La intuición fundamental que alentó, a partir de entonces, su plan de regeneración, era doblemente audaz, tanto por la poca disposición favorable que habría de encontrar en el seno de su propio instituto y de la línea impuesta hasta entonces por Propaganda Fide, como por la nueva confianza que suponía en el africano y en la riqueza de su mentalidad ...
«¿No se podría asegurar mejor la conquista de las tribus de la infeliz Nigricia fijando nuestro centro de acción allí donde el africano vive y no se cambia, y el europeo trabaja y no sucumbe?. ¿No se podría procurar la conversión de África por medio de África?».
Lo que hoy puede sonar trivial, o al menos cotidiano, la preparación de catequistas y clero nativo, y el asentamiento de comunidades cristianas sostenidas por los mismos africanos, tenía entonces la frescura de una primera vez eficaz, y desde luego profética.
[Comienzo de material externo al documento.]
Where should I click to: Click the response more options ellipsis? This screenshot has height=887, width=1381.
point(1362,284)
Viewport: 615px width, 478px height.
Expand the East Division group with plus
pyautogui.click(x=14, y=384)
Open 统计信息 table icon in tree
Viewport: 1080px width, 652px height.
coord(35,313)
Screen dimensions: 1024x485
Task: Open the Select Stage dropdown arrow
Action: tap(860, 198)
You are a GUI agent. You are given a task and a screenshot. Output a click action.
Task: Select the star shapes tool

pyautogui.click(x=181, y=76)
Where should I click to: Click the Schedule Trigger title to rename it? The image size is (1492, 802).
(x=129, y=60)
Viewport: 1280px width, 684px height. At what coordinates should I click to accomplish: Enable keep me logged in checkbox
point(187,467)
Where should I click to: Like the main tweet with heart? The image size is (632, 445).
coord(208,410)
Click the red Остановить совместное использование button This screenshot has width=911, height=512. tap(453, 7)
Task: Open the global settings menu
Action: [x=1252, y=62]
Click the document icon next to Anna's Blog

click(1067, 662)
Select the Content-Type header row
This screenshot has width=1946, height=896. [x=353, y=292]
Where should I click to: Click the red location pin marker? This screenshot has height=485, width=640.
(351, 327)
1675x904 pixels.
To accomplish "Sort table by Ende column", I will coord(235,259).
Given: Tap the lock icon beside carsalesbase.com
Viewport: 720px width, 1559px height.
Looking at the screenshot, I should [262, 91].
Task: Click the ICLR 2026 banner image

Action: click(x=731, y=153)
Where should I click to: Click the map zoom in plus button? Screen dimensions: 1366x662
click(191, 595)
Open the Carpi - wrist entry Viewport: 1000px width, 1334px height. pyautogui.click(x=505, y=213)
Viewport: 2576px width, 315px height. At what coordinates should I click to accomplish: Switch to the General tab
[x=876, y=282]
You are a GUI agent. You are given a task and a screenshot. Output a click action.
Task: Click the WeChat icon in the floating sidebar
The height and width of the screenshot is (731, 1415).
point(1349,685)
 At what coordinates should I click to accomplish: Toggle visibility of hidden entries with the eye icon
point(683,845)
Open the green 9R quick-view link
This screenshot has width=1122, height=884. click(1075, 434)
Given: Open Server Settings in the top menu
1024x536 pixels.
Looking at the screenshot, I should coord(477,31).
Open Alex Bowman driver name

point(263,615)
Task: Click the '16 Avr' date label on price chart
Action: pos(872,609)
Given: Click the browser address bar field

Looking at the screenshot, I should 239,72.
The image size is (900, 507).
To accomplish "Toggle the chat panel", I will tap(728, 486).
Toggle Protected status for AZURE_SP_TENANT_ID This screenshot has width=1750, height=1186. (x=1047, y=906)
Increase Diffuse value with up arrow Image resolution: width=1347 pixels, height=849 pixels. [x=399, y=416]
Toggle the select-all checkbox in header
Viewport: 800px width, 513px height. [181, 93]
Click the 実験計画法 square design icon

Tras multitud de viajes, entrevistas con cardenales que pudieran apoyar su proyecto, e incluso encuentros con el Papa Pío IX, su plan se pondría en marcha, y el mismo se convertiría en el Vicario apostólico de la inmensa África Central. Después de su muerte, el 10 de octubre de 1881, pudo dudarse de la validez de una obra jalonada de fracasos, y muchas veces de incomprensión... Bastaría echar una mirada al panorama posterior y aún actual de la Iglesia misionera, sin hablar del crecimiento de la misma orden de misioneros combonianos, ya casi en todo el mundo, para no dudar más. Pero, aunque Monseñor Daniel Comboni no hubiera visto realizadas hoy sus pretensiones («Yo muero, pero mi obra no morirá»), nosotros conocemos el valor del éxito y el fracaso en cualquier empeño construido en torno a Jesucristo, y podemos asumir desde nuestra acción y nuestro pensamiento una nueva forma de ver el África negra:
«El católico, acostumbrado a juzgar las cosas con la luz que le llueve del cielo, contempló África no a través del miserable prisma de los intereses humanos, sino al esplendor de su fe, y descubrió allí una multitud infinita de hermanos pertenecientes a su misma familia».